* Task goal: Check every line of the data below for "computer". Copy each one that has it.

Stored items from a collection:
────

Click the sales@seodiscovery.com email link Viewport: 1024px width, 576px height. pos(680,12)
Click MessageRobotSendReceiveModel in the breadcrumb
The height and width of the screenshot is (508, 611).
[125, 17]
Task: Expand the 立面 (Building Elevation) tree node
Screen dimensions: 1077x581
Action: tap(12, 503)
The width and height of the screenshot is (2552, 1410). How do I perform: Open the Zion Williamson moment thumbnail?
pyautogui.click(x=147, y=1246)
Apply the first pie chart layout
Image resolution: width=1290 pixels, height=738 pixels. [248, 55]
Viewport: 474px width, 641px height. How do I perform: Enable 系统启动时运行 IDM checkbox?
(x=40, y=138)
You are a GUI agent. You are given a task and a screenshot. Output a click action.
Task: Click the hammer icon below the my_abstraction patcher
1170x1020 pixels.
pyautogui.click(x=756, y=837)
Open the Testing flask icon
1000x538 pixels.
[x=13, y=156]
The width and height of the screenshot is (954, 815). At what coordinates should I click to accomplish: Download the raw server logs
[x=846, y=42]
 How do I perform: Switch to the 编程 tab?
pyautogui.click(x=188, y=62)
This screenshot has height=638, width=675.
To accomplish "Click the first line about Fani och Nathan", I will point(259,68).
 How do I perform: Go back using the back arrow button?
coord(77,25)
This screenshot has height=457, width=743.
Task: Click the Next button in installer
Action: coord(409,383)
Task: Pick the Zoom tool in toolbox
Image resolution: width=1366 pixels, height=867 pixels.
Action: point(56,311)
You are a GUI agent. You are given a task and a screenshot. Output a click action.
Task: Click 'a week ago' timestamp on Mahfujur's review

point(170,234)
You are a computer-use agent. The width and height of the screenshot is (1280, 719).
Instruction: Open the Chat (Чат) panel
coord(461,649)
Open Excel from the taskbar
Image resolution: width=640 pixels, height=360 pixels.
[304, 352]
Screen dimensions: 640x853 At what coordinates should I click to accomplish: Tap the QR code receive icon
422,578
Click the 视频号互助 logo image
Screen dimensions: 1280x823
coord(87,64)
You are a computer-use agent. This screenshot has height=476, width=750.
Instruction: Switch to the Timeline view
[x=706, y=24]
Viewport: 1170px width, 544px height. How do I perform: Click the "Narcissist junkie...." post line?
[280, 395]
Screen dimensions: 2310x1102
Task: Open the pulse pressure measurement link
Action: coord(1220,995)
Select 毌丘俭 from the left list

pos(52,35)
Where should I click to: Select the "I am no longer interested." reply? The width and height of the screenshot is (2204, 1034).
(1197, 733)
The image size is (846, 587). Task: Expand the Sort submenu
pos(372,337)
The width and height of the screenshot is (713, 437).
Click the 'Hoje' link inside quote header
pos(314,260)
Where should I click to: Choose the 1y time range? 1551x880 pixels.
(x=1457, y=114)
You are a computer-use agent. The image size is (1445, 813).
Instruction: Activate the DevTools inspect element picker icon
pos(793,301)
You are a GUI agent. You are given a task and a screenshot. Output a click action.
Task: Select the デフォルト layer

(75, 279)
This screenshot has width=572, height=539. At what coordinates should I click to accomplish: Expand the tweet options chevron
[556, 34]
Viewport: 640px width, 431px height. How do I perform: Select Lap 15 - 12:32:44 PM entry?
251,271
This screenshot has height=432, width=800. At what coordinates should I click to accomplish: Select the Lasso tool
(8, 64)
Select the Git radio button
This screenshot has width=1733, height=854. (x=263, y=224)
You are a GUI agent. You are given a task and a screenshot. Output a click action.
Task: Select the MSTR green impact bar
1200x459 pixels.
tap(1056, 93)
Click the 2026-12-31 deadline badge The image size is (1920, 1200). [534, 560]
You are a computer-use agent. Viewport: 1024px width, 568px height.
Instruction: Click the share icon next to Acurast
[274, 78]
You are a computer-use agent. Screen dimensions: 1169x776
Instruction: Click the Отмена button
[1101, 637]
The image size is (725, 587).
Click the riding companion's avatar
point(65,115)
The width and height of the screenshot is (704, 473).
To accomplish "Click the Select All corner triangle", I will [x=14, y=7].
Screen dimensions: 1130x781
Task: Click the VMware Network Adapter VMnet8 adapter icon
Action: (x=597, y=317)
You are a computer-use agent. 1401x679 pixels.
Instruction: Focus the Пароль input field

────

* Answer space:
You are a computer-use agent. The width and height of the screenshot is (1280, 719).
You are a computer-use agent. This screenshot has height=476, width=750.
You are a computer-use agent. The image size is (1445, 813).
You are a computer-use agent. Viewport: 1024px width, 568px height.
You are a computer-use agent. Screen dimensions: 1169x776
You are a computer-use agent. 1401x679 pixels.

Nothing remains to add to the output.